Not so fast!
The article makes it sound as if you'll be able to go to your local hardware store or home improvement centre next November and buy these things. Even though the article says they're going into production next year, I seriously doubt it. Five years from now is more likely. We've seen lots of pie-in-the-sky technologies touted in magazines in the last 40-50 years that NEVER made it to market, and many more that have taken a decade or more while mass production and reliability concerns were ironed out.
Electroluminescent film technology isn't new. It's been used for night lights and instrument panel backlighting since the the 1960s at least, although those early versions haven't been bright enough to use for general room lighting. They've all suffered from degradation in humid environments. Where they're theoretically supposed to last for 25 years or more, I've had to throw a number of electroluminescent lights away after 5-8 years as they turned black along the edges and the overall output of the lights decreased to the point where they weren't even good enough to use as a night light. It remains to be seen if that problem has been solved in this new, brighter version.

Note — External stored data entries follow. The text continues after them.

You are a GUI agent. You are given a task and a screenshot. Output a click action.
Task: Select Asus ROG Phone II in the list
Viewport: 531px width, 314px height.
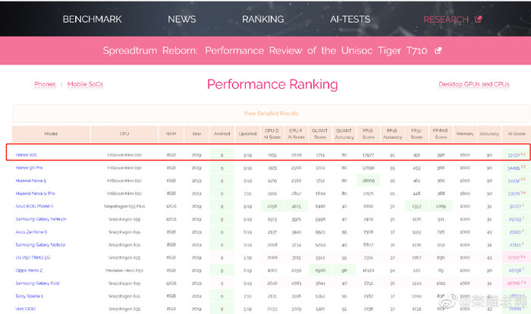click(x=34, y=206)
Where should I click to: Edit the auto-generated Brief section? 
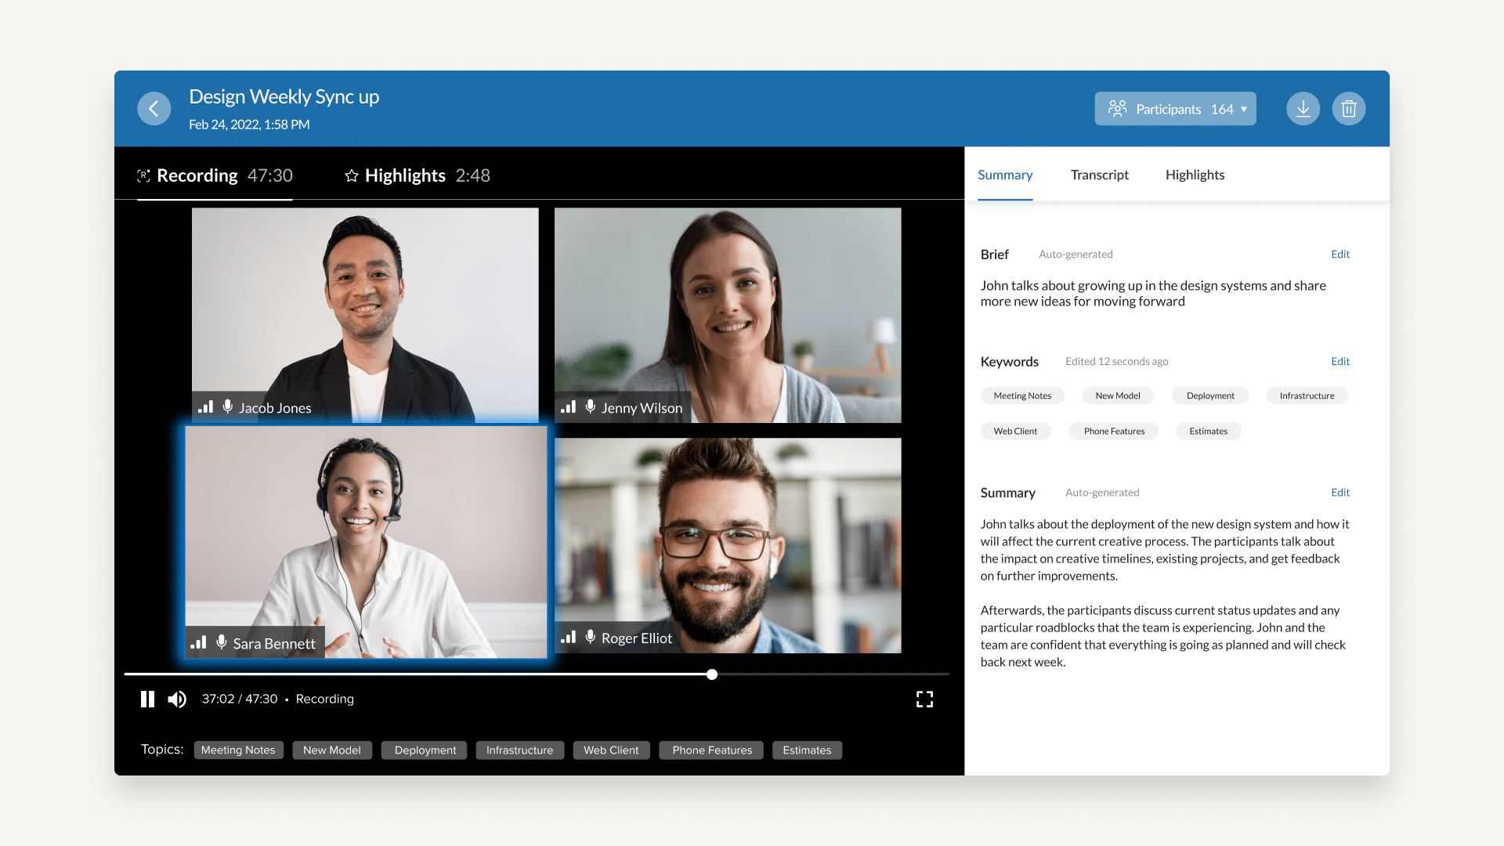coord(1340,254)
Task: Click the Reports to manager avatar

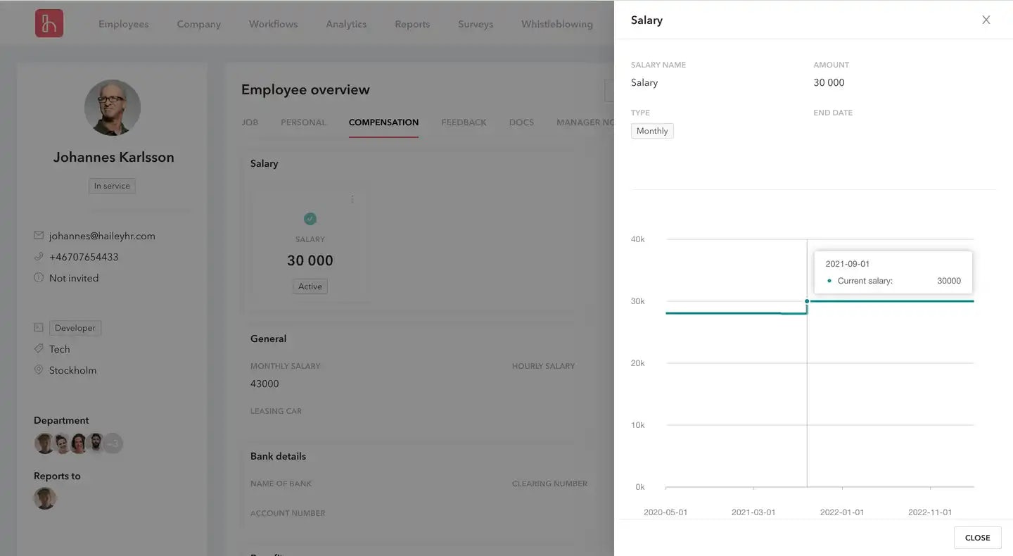Action: click(45, 498)
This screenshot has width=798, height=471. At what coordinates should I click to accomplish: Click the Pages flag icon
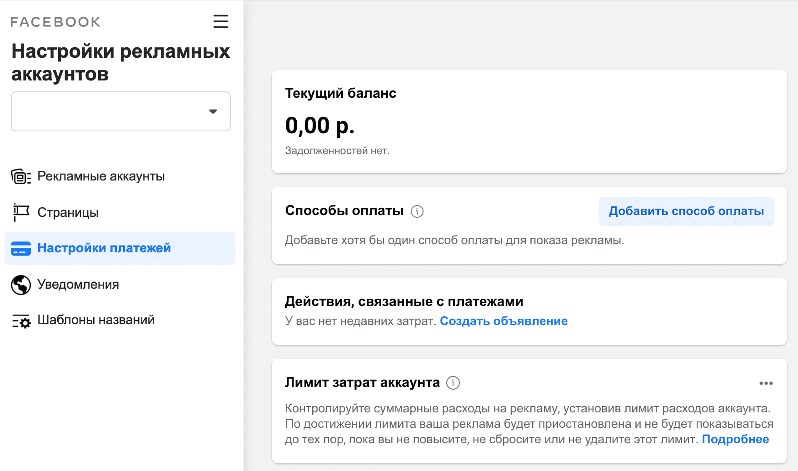coord(21,212)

The hum and flicker problem with fluorescent tubes was solved long ago with electronic ballasts that switch at 10 kHz, far too fast for the eye to see and using components that inherently don't vibrate and emit sound. A wide variety of phosphors are available that emit everything from natural daylight to incandescent light color temperatures. Even the latest LED lights can't compete with fluorescents in energy efficiency. I expect fluorescent lighting to be with us for a long time yet.

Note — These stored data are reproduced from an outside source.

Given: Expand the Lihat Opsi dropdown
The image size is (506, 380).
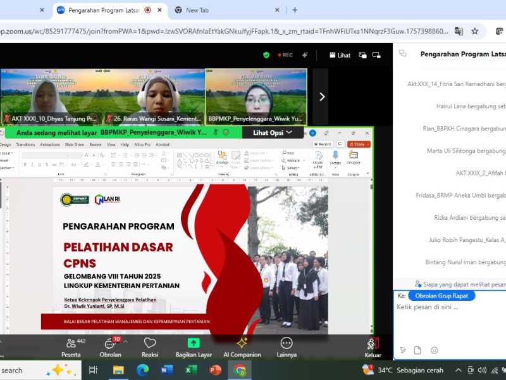Looking at the screenshot, I should pyautogui.click(x=273, y=132).
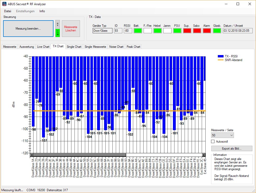
Task: Click the blue TX - RSSI legend swatch
Action: click(221, 56)
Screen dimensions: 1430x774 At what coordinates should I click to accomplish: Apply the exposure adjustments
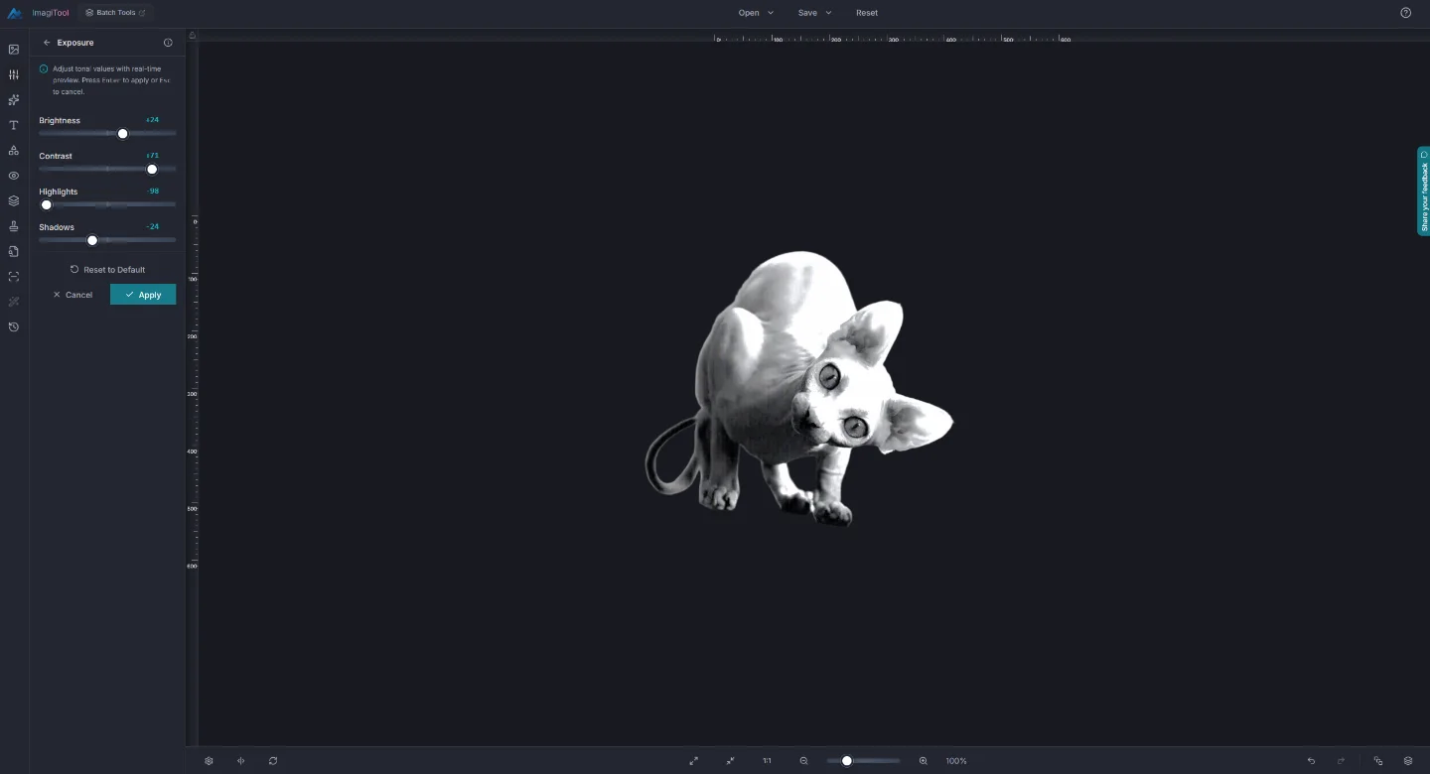pyautogui.click(x=143, y=295)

Finally, to replace fluorescents, these lights would have to put out 50 to 100 times more light per unit area. Fluorescent lighting, although uniform and shadow-free, is surprisingly DIM. I've suffered with eye problems for decades due to having worked in fluorescent-lit office environments, and by actual measurement found their light output to be about 1-2 percent that recommended in the Westinghouse Lighting Handbook for paperwork at a desk. That, more than their color or flicker, will cause eye fatigue and eventual eye damage.
I'll believe it when I see it and after I've had a chance to measure actual light output in a realistic application.